■ Problem description
From the line that includes "Task: Click the share icon next to Сравнить" to the last line of the records that follow, copy every line exactly and nothing more, omitting pictures.
Extracted data below:
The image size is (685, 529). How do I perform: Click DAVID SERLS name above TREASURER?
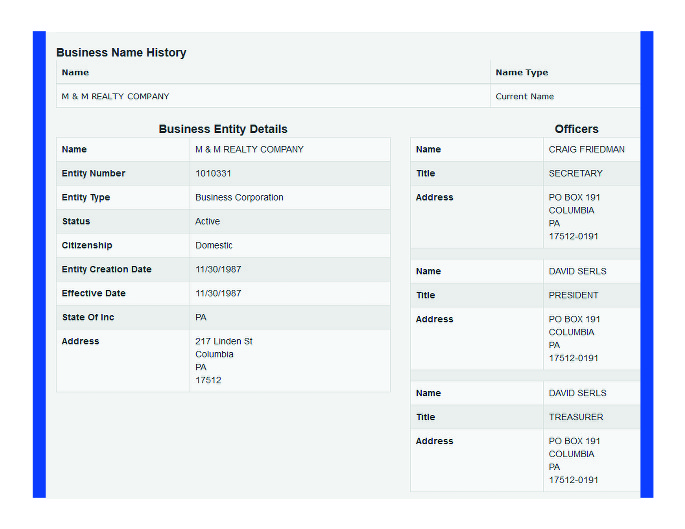(x=577, y=394)
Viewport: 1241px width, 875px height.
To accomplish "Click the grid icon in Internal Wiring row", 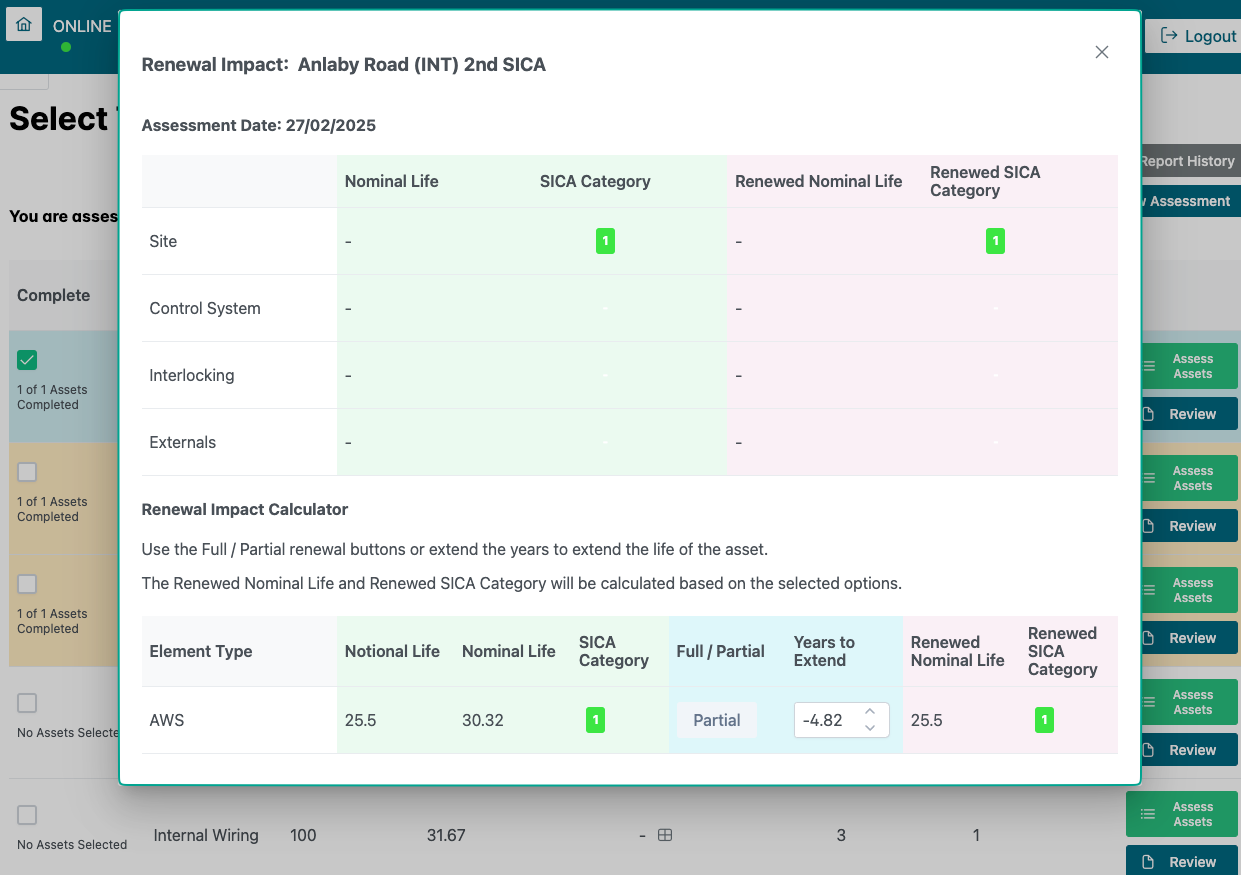I will [x=664, y=835].
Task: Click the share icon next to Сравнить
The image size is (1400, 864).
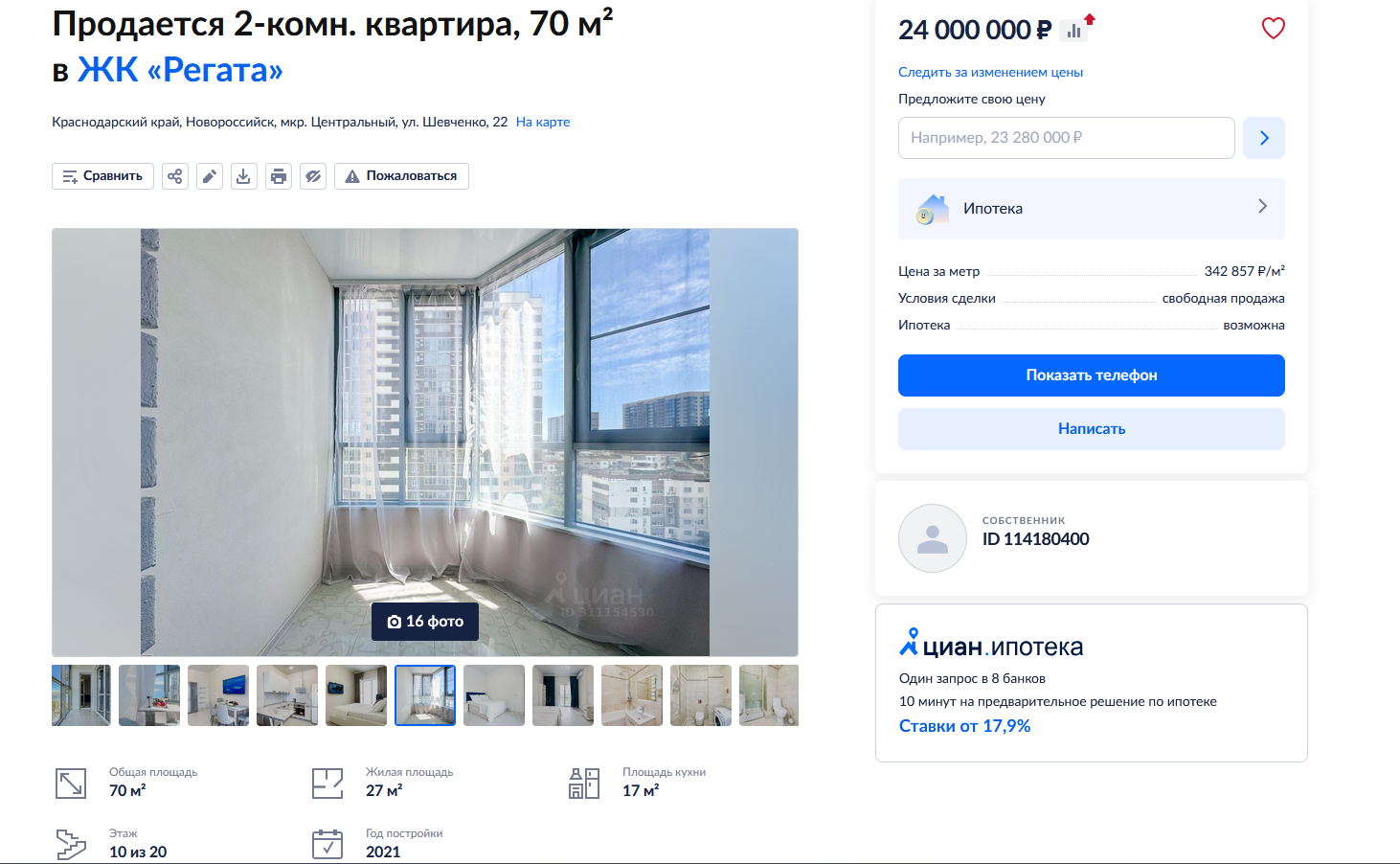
End of Extracted data.
■ Answer to the exercise
Task: Click the share icon next to Сравнить
The image size is (1400, 864).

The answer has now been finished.